*** Data ***

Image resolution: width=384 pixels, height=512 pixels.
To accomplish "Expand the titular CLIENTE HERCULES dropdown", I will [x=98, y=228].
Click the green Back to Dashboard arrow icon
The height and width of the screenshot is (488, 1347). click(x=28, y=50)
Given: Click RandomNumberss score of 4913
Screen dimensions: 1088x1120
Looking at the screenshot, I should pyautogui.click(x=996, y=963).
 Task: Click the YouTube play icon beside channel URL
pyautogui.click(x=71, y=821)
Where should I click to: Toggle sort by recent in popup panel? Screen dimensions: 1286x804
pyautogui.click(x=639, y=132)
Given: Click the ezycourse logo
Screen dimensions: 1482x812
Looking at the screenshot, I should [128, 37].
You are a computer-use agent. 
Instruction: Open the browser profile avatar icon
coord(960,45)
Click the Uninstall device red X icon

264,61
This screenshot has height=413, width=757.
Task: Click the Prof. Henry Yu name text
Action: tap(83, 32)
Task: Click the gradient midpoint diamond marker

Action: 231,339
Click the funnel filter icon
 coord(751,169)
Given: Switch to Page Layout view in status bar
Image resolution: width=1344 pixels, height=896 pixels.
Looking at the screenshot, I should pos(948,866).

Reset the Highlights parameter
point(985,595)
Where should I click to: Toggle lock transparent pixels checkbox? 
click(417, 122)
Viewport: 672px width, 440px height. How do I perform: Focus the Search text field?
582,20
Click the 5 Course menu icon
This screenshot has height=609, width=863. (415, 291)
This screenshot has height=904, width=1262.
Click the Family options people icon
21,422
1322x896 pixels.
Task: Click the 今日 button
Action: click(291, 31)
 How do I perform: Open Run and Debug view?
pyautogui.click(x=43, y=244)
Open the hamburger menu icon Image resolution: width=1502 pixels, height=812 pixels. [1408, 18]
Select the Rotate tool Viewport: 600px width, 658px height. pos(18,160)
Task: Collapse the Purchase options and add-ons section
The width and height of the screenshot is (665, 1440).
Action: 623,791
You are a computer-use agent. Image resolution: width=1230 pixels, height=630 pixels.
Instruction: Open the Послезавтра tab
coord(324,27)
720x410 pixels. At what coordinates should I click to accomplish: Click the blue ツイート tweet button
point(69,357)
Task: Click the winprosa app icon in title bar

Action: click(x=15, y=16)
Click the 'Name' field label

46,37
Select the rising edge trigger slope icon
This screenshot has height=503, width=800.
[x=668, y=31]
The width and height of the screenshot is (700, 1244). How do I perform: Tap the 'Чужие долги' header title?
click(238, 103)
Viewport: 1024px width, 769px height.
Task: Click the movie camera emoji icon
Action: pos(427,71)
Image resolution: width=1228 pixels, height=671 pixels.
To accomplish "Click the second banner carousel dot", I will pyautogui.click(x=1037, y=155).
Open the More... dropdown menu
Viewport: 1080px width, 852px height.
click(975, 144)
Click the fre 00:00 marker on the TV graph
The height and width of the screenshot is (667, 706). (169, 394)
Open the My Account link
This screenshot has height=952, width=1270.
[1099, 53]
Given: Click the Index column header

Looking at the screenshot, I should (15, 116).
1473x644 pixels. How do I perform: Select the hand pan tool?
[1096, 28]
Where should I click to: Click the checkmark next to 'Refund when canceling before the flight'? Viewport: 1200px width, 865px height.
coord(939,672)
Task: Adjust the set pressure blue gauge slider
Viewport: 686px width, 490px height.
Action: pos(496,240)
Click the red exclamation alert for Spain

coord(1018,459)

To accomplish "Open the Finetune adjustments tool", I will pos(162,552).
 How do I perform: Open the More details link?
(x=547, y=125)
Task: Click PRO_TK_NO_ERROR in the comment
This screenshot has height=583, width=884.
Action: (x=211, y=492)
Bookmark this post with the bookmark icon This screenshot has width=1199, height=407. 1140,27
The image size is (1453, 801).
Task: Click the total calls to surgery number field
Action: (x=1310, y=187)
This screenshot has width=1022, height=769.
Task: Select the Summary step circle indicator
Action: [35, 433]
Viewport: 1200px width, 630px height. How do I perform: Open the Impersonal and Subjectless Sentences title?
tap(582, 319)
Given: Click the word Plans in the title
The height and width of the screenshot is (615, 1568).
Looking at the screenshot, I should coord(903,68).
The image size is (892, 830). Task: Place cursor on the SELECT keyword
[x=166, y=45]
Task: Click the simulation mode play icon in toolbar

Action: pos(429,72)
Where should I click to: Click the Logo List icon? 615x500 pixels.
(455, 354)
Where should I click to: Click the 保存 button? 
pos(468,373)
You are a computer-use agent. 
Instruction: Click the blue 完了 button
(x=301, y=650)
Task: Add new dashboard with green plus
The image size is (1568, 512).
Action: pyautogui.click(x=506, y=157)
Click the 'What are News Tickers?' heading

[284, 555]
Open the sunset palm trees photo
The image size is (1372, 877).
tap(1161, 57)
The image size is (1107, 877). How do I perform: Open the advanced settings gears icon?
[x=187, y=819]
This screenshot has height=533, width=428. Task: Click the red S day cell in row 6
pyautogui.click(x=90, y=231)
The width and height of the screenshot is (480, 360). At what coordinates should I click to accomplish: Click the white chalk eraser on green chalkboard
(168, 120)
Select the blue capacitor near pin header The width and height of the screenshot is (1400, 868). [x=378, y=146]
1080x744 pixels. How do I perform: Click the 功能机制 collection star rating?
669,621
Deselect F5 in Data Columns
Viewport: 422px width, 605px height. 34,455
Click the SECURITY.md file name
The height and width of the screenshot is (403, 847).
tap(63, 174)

*** End of Data ***

> Exercise brief:
Give every line of the material again, exactly as it reads.

> Answer to the problem:
Image resolution: width=384 pixels, height=512 pixels.
To accomplish "Expand the titular CLIENTE HERCULES dropdown", I will [x=98, y=228].
Click the green Back to Dashboard arrow icon
The height and width of the screenshot is (488, 1347). click(x=28, y=50)
Given: Click RandomNumberss score of 4913
Screen dimensions: 1088x1120
Looking at the screenshot, I should pyautogui.click(x=996, y=963).
 Task: Click the YouTube play icon beside channel URL
pyautogui.click(x=71, y=821)
Where should I click to: Toggle sort by recent in popup panel? Screen dimensions: 1286x804
pyautogui.click(x=639, y=132)
Given: Click the ezycourse logo
Screen dimensions: 1482x812
Looking at the screenshot, I should [128, 37].
You are a computer-use agent. 
Instruction: Open the browser profile avatar icon
coord(960,45)
Click the Uninstall device red X icon

264,61
This screenshot has height=413, width=757.
Task: Click the Prof. Henry Yu name text
Action: tap(83, 32)
Task: Click the gradient midpoint diamond marker

Action: 231,339
Click the funnel filter icon
 coord(751,169)
Given: Switch to Page Layout view in status bar
Image resolution: width=1344 pixels, height=896 pixels.
Looking at the screenshot, I should pos(948,866).

Reset the Highlights parameter
point(985,595)
Where should I click to: Toggle lock transparent pixels checkbox? 
click(417, 122)
Viewport: 672px width, 440px height. How do I perform: Focus the Search text field?
582,20
Click the 5 Course menu icon
This screenshot has height=609, width=863. (415, 291)
This screenshot has height=904, width=1262.
Click the Family options people icon
21,422
1322x896 pixels.
Task: Click the 今日 button
Action: click(291, 31)
 How do I perform: Open Run and Debug view?
pyautogui.click(x=43, y=244)
Open the hamburger menu icon Image resolution: width=1502 pixels, height=812 pixels. [1408, 18]
Select the Rotate tool Viewport: 600px width, 658px height. pos(18,160)
Task: Collapse the Purchase options and add-ons section
The width and height of the screenshot is (665, 1440).
Action: 623,791
You are a computer-use agent. Image resolution: width=1230 pixels, height=630 pixels.
Instruction: Open the Послезавтра tab
coord(324,27)
720x410 pixels. At what coordinates should I click to accomplish: Click the blue ツイート tweet button
point(69,357)
Task: Click the winprosa app icon in title bar

Action: click(x=15, y=16)
Click the 'Name' field label

46,37
Select the rising edge trigger slope icon
This screenshot has height=503, width=800.
[x=668, y=31]
The width and height of the screenshot is (700, 1244). How do I perform: Tap the 'Чужие долги' header title?
click(238, 103)
Viewport: 1024px width, 769px height.
Task: Click the movie camera emoji icon
Action: pos(427,71)
Image resolution: width=1228 pixels, height=671 pixels.
To accomplish "Click the second banner carousel dot", I will pyautogui.click(x=1037, y=155).
Open the More... dropdown menu
Viewport: 1080px width, 852px height.
click(975, 144)
Click the fre 00:00 marker on the TV graph
The height and width of the screenshot is (667, 706). (169, 394)
Open the My Account link
This screenshot has height=952, width=1270.
[1099, 53]
Given: Click the Index column header

Looking at the screenshot, I should (15, 116).
1473x644 pixels. How do I perform: Select the hand pan tool?
[1096, 28]
Where should I click to: Click the checkmark next to 'Refund when canceling before the flight'? Viewport: 1200px width, 865px height.
coord(939,672)
Task: Adjust the set pressure blue gauge slider
Viewport: 686px width, 490px height.
Action: pos(496,240)
Click the red exclamation alert for Spain

coord(1018,459)

To accomplish "Open the Finetune adjustments tool", I will pos(162,552).
 How do I perform: Open the More details link?
(x=547, y=125)
Task: Click PRO_TK_NO_ERROR in the comment
This screenshot has height=583, width=884.
Action: (x=211, y=492)
Bookmark this post with the bookmark icon This screenshot has width=1199, height=407. 1140,27
The image size is (1453, 801).
Task: Click the total calls to surgery number field
Action: (x=1310, y=187)
This screenshot has width=1022, height=769.
Task: Select the Summary step circle indicator
Action: [35, 433]
Viewport: 1200px width, 630px height. How do I perform: Open the Impersonal and Subjectless Sentences title?
tap(582, 319)
Given: Click the word Plans in the title
The height and width of the screenshot is (615, 1568).
Looking at the screenshot, I should coord(903,68).
The image size is (892, 830). Task: Place cursor on the SELECT keyword
[x=166, y=45]
Task: Click the simulation mode play icon in toolbar

Action: pos(429,72)
Where should I click to: Click the Logo List icon? 615x500 pixels.
(455, 354)
Where should I click to: Click the 保存 button? 
pos(468,373)
You are a computer-use agent. 
Instruction: Click the blue 完了 button
(x=301, y=650)
Task: Add new dashboard with green plus
The image size is (1568, 512).
Action: pyautogui.click(x=506, y=157)
Click the 'What are News Tickers?' heading

[284, 555]
Open the sunset palm trees photo
The image size is (1372, 877).
tap(1161, 57)
The image size is (1107, 877). How do I perform: Open the advanced settings gears icon?
[x=187, y=819]
This screenshot has height=533, width=428. Task: Click the red S day cell in row 6
pyautogui.click(x=90, y=231)
The width and height of the screenshot is (480, 360). At what coordinates should I click to accomplish: Click the white chalk eraser on green chalkboard
(168, 120)
Select the blue capacitor near pin header The width and height of the screenshot is (1400, 868). [x=378, y=146]
1080x744 pixels. How do I perform: Click the 功能机制 collection star rating?
669,621
Deselect F5 in Data Columns
Viewport: 422px width, 605px height. 34,455
Click the SECURITY.md file name
The height and width of the screenshot is (403, 847).
tap(63, 174)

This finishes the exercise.